#### WHAT IS EXPECTED
Each record should be returned exactly as it is written.

Stored records:
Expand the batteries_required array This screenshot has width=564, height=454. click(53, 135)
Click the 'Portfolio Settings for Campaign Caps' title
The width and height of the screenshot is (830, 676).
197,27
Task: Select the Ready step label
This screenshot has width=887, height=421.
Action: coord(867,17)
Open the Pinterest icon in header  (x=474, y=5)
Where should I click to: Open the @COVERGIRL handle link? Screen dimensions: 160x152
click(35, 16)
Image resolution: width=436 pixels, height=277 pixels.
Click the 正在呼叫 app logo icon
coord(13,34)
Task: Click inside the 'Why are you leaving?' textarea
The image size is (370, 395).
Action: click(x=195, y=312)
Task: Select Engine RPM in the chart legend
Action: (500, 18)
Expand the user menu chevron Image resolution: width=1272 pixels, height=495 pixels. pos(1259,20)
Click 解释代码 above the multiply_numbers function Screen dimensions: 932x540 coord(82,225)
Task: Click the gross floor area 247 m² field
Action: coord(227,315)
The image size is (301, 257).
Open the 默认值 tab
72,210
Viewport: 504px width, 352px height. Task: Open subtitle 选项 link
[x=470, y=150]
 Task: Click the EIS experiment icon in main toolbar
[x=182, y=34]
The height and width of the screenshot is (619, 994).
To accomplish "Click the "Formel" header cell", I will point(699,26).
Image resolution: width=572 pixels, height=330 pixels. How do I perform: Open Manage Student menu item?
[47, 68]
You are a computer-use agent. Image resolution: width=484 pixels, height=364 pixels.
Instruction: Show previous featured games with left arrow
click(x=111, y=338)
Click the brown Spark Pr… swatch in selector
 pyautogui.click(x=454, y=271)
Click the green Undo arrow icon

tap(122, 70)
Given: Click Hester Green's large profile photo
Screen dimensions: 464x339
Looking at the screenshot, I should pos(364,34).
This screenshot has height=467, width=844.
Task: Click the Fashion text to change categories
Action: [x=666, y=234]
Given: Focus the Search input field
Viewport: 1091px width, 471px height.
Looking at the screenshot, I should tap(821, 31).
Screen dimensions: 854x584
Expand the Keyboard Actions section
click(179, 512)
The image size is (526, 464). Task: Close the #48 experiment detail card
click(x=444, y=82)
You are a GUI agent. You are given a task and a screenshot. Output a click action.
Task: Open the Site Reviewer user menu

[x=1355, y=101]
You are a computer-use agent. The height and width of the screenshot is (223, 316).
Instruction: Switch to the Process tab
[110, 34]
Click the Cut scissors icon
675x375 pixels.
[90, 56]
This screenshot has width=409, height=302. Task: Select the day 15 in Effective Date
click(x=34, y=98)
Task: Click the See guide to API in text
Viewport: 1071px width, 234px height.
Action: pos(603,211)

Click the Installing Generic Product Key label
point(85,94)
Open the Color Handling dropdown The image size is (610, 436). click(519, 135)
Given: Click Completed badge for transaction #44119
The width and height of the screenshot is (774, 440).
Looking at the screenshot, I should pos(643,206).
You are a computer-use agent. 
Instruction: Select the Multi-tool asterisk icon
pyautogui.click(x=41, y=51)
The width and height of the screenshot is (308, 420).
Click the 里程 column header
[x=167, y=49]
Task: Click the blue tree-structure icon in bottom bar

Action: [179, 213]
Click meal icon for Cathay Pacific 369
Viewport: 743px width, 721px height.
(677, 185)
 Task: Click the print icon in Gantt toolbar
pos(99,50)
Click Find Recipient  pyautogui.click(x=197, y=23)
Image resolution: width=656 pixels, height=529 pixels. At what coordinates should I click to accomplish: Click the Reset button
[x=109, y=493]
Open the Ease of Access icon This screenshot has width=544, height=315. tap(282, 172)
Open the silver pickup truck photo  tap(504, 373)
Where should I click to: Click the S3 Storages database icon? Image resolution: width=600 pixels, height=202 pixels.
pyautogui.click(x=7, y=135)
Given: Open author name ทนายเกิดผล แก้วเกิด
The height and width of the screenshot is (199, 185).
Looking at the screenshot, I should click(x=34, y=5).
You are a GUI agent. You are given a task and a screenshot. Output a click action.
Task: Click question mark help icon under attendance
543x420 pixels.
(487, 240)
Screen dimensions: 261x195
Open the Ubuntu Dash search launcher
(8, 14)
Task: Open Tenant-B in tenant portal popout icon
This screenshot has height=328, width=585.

#### THE COMPLETED TASK
Expand the batteries_required array This screenshot has width=564, height=454. click(53, 135)
Click the 'Portfolio Settings for Campaign Caps' title
The width and height of the screenshot is (830, 676).
197,27
Task: Select the Ready step label
This screenshot has width=887, height=421.
Action: coord(867,17)
Open the Pinterest icon in header  (x=474, y=5)
Where should I click to: Open the @COVERGIRL handle link? Screen dimensions: 160x152
click(35, 16)
Image resolution: width=436 pixels, height=277 pixels.
Click the 正在呼叫 app logo icon
coord(13,34)
Task: Click inside the 'Why are you leaving?' textarea
The image size is (370, 395).
Action: click(x=195, y=312)
Task: Select Engine RPM in the chart legend
Action: (500, 18)
Expand the user menu chevron Image resolution: width=1272 pixels, height=495 pixels. pos(1259,20)
Click 解释代码 above the multiply_numbers function Screen dimensions: 932x540 coord(82,225)
Task: Click the gross floor area 247 m² field
Action: coord(227,315)
The image size is (301, 257).
Open the 默认值 tab
72,210
Viewport: 504px width, 352px height. Task: Open subtitle 选项 link
[x=470, y=150]
 Task: Click the EIS experiment icon in main toolbar
[x=182, y=34]
The height and width of the screenshot is (619, 994).
To accomplish "Click the "Formel" header cell", I will point(699,26).
Image resolution: width=572 pixels, height=330 pixels. How do I perform: Open Manage Student menu item?
[47, 68]
You are a computer-use agent. Image resolution: width=484 pixels, height=364 pixels.
Instruction: Show previous featured games with left arrow
click(x=111, y=338)
Click the brown Spark Pr… swatch in selector
 pyautogui.click(x=454, y=271)
Click the green Undo arrow icon

tap(122, 70)
Given: Click Hester Green's large profile photo
Screen dimensions: 464x339
Looking at the screenshot, I should pos(364,34).
This screenshot has height=467, width=844.
Task: Click the Fashion text to change categories
Action: [x=666, y=234]
Given: Focus the Search input field
Viewport: 1091px width, 471px height.
Looking at the screenshot, I should tap(821, 31).
Screen dimensions: 854x584
Expand the Keyboard Actions section
click(179, 512)
The image size is (526, 464). Task: Close the #48 experiment detail card
click(x=444, y=82)
You are a GUI agent. You are given a task and a screenshot. Output a click action.
Task: Open the Site Reviewer user menu

[x=1355, y=101]
You are a computer-use agent. The height and width of the screenshot is (223, 316).
Instruction: Switch to the Process tab
[110, 34]
Click the Cut scissors icon
675x375 pixels.
[90, 56]
This screenshot has width=409, height=302. Task: Select the day 15 in Effective Date
click(x=34, y=98)
Task: Click the See guide to API in text
Viewport: 1071px width, 234px height.
Action: pos(603,211)

Click the Installing Generic Product Key label
point(85,94)
Open the Color Handling dropdown The image size is (610, 436). click(519, 135)
Given: Click Completed badge for transaction #44119
The width and height of the screenshot is (774, 440).
Looking at the screenshot, I should pos(643,206).
You are a computer-use agent. 
Instruction: Select the Multi-tool asterisk icon
pyautogui.click(x=41, y=51)
The width and height of the screenshot is (308, 420).
Click the 里程 column header
[x=167, y=49]
Task: Click the blue tree-structure icon in bottom bar

Action: [179, 213]
Click meal icon for Cathay Pacific 369
Viewport: 743px width, 721px height.
(677, 185)
 Task: Click the print icon in Gantt toolbar
pos(99,50)
Click Find Recipient  pyautogui.click(x=197, y=23)
Image resolution: width=656 pixels, height=529 pixels. At what coordinates should I click to accomplish: Click the Reset button
[x=109, y=493]
Open the Ease of Access icon This screenshot has width=544, height=315. tap(282, 172)
Open the silver pickup truck photo  tap(504, 373)
Where should I click to: Click the S3 Storages database icon? Image resolution: width=600 pixels, height=202 pixels.
pyautogui.click(x=7, y=135)
Given: Open author name ทนายเกิดผล แก้วเกิด
The height and width of the screenshot is (199, 185).
Looking at the screenshot, I should click(x=34, y=5).
You are a GUI agent. You are given a task and a screenshot. Output a click action.
Task: Click question mark help icon under attendance
543x420 pixels.
(487, 240)
Screen dimensions: 261x195
Open the Ubuntu Dash search launcher
(8, 14)
Task: Open Tenant-B in tenant portal popout icon
This screenshot has height=328, width=585.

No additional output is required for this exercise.